The expected result is a word-for-word copy of the entries, minus any pictures.

..........

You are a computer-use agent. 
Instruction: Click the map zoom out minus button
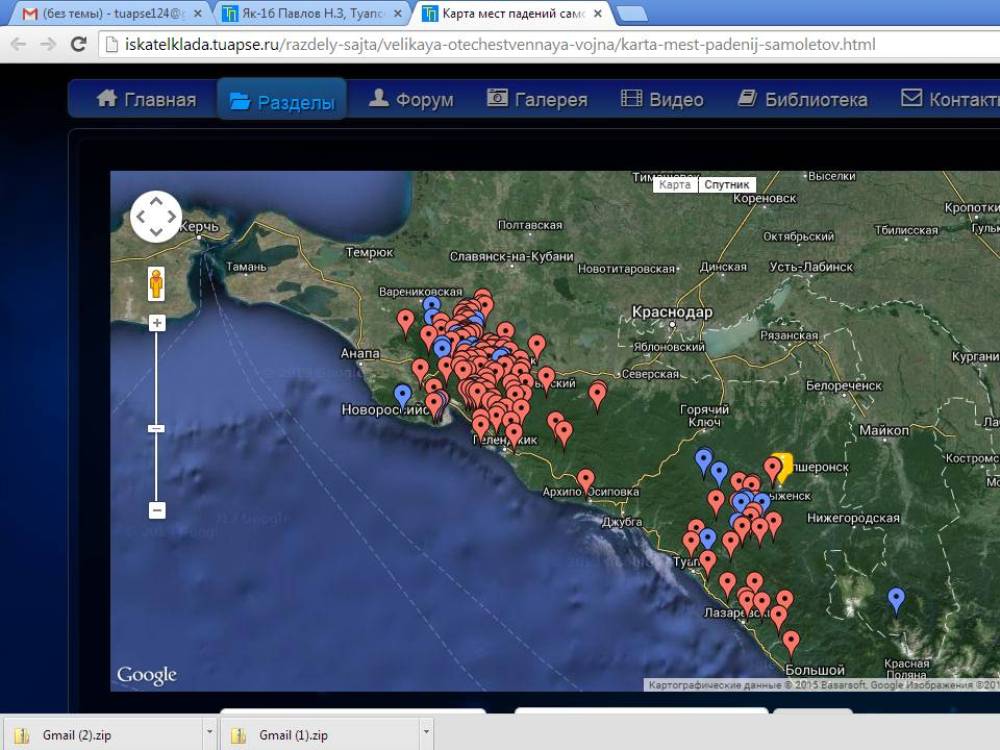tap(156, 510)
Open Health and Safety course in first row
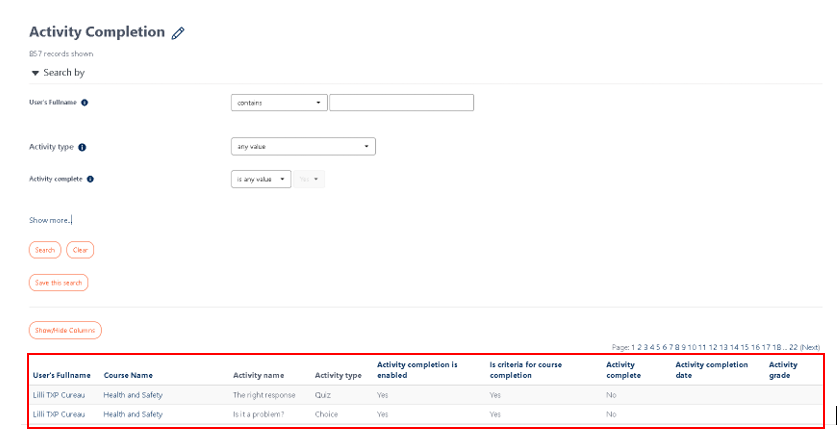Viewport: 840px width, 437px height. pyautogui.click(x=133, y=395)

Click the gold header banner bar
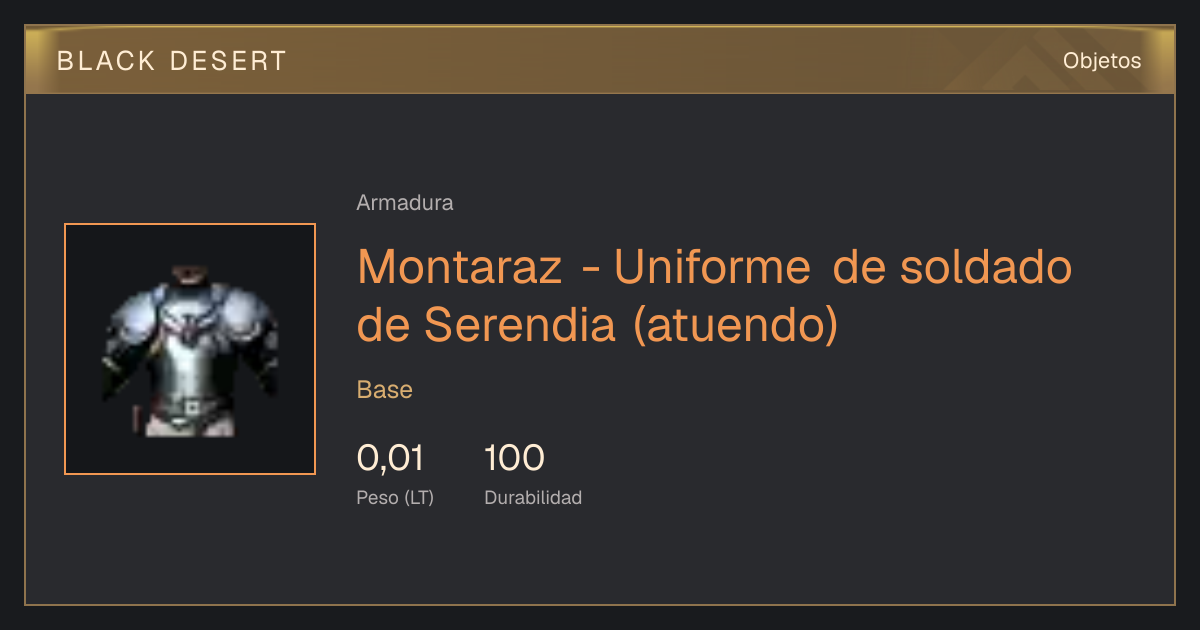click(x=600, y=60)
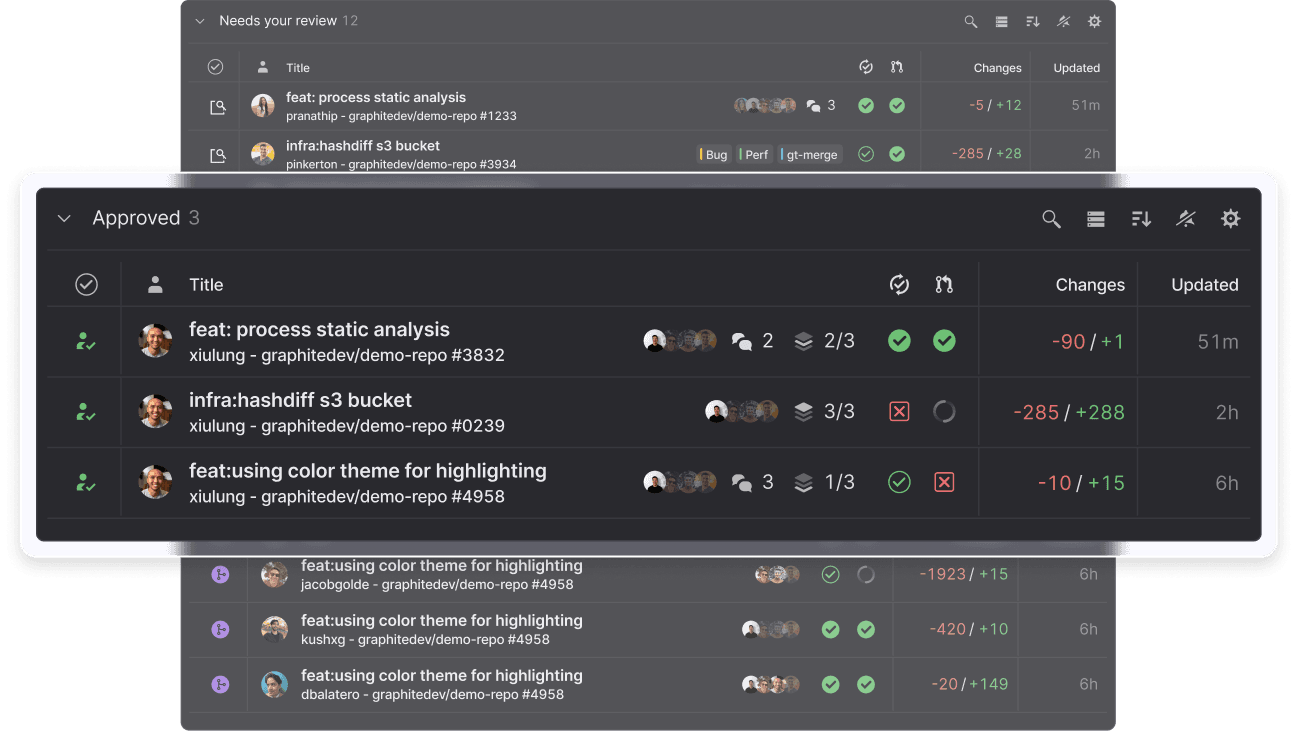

..........

* Answer below:
You are a computer-use agent. 
Instruction: Click the map zoom out minus button
tap(156, 510)
Open Health and Safety course in first row
Viewport: 840px width, 437px height. pyautogui.click(x=133, y=395)

Click the gold header banner bar
click(x=600, y=60)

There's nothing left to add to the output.